ARTIKEL:
----------

Pembentukan Kepribadian

Kepribadian seseorang selain dibentuk oleh faktor dalam (pembawaan), tetapi juga faktor dari luar (lingkungan). Namun pada dasarnya kepribadian itu merupakan gambaran sikap dan peri laku manusia secara umum yang tercermin dari ucapan dan perbuatannya.
Berikut ini akan diuraikan tentang pengertian kepribadian dan proses pembentukan kepribadian seseorang.

a.  Arti kepribadian
Secara umum kepribadian adalah semua corak kebiasaan manusia yang terhimpun dalam dirinya dan digunakan untuk bereaksi serta menyesuaikan diri terhadap segala rangsangan, baik yang datang dari luar maupun dari dalam. Corak kebiasaan itu merupakan kesatuan fungsional yang khas pada diri seseorang. Perkembangan kepribadian itu bersifat khas, unik dan dinamis. Artinya, selama individu masih tetap hidup, belajar dan bertambah pengetahuan, pengalaman serta keterampilannya maka ia akan semakin matang dan mantap kepribadiannya.

Allport (seorang ahli Psikologi) menyebutkan, kepribadian adalah organisasi yang dinamis dari system psikofisik yang unik (khas) pada diri individu yang turut menentukan cara-cara penyesuaian diri dengan lingkungannya.

Sigmund Freud (sarjana Psikologi Jerman), menyebutkan bahwa kepribadian (jiwa) dibentuk oleh tiga kekuatan, yaitu id (each), super ego (uber ich), dan ego (ich).

----------

BAHAN YANG DIBERIKAN:
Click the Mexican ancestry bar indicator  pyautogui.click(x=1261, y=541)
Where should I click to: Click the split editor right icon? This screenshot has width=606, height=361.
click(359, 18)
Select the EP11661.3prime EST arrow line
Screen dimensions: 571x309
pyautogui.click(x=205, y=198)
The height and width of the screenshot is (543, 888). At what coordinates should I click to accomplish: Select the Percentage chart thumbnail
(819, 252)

----------

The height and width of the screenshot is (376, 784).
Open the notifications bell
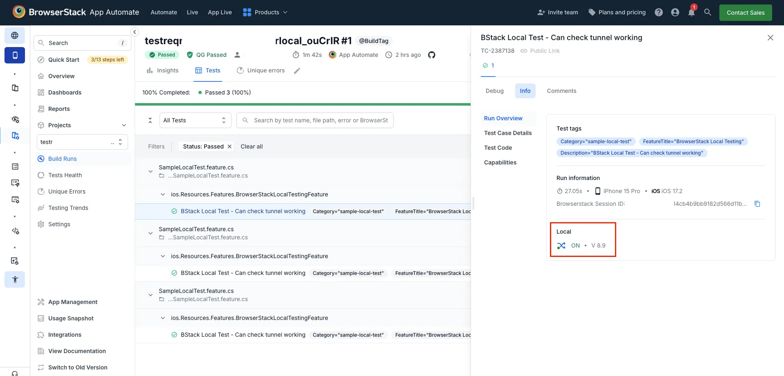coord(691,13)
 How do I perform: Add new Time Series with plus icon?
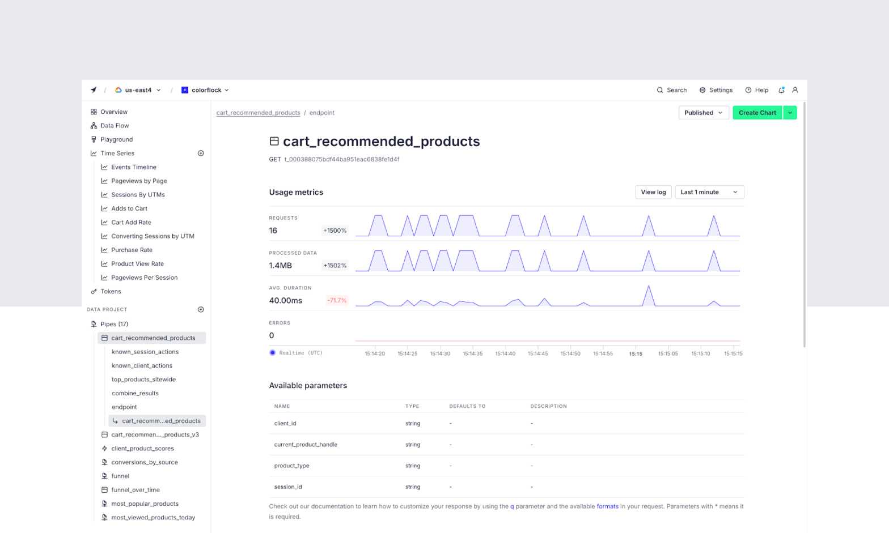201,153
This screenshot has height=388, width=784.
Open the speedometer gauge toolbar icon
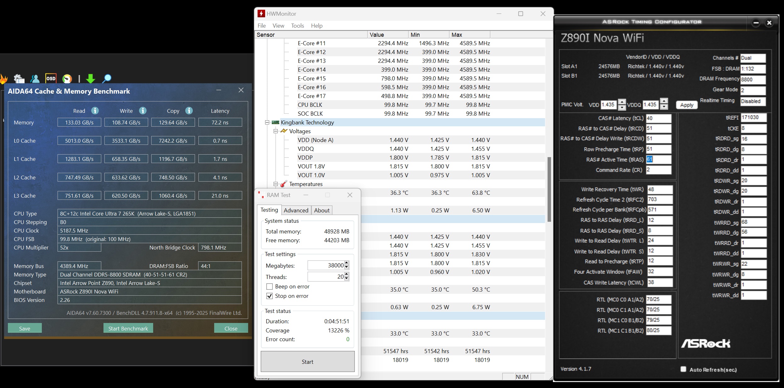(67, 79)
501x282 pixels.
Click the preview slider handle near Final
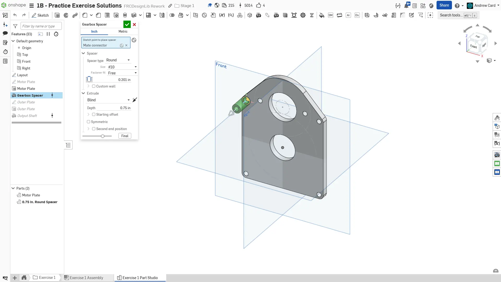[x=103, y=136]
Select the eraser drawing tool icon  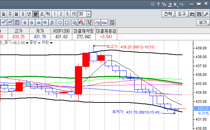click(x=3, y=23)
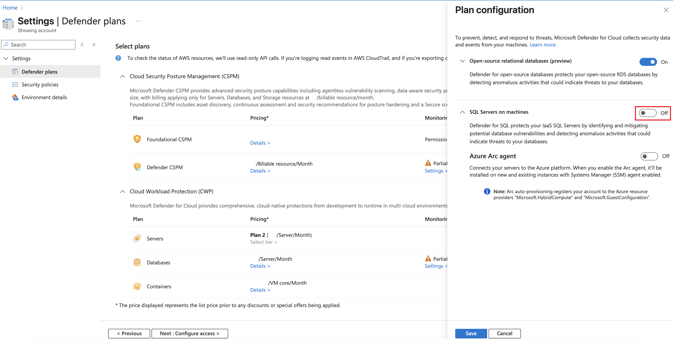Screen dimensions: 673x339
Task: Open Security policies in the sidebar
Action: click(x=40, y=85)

----------

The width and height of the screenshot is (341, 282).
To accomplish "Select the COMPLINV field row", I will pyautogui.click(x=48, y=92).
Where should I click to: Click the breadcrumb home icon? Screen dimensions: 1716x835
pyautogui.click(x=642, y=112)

----------

Bisakah Anda melanjutkan artikel tentang pembentukan kepribadian, mulai setelah kalimat terakhirnya?

Id (nafsu/keinginan) berisi dorongan-dorongan primitif yang belum dipengaruhi oleh kebudayaan atau hasil belajar, seperti dorongan seks, amarah, agresi dan yang bersifat traumatic. Id ini berada di alam ketidak sadaran, sehinggan kemunculannya sukar untuk dikendalikan.

Superego (akal sehat) berisikan dorongan-dorongan untuk berbuat baik sebagai hasil belajar terhadap kebudayaan. Superego ini sebagai filter yang menyaring dan mengawasi dorongan-dorongan yang berasal dari id.

Adapun ego (perilaku tindakan) adalah system energi yang langsung berhubungan dengan dunia luar. Apabial ego lemah sehingga dikuasai oleh id maka individu itu akan mengalami psikopati, artinya terlalu dikuasai oleh dorongan promitif sehingga sering melanggar norma/aturan. Sebaliknya jika ego dapat dikuasai oleh superego maka individu itu akan mengalami neurusis, artinya tidak dapat menyalurkan dorongan primitifnya sehinggan hidupnya tertekan.

Dari uarian diatas dapat disimpulkan, bahwa kepribadian seseorang akan menjadi baik dan mantap apabila terdapat sinergi/kerja sama yang baik antara id (nafsu/keinginan), ego (perilaku/tindakan), dan superego (akal sehat).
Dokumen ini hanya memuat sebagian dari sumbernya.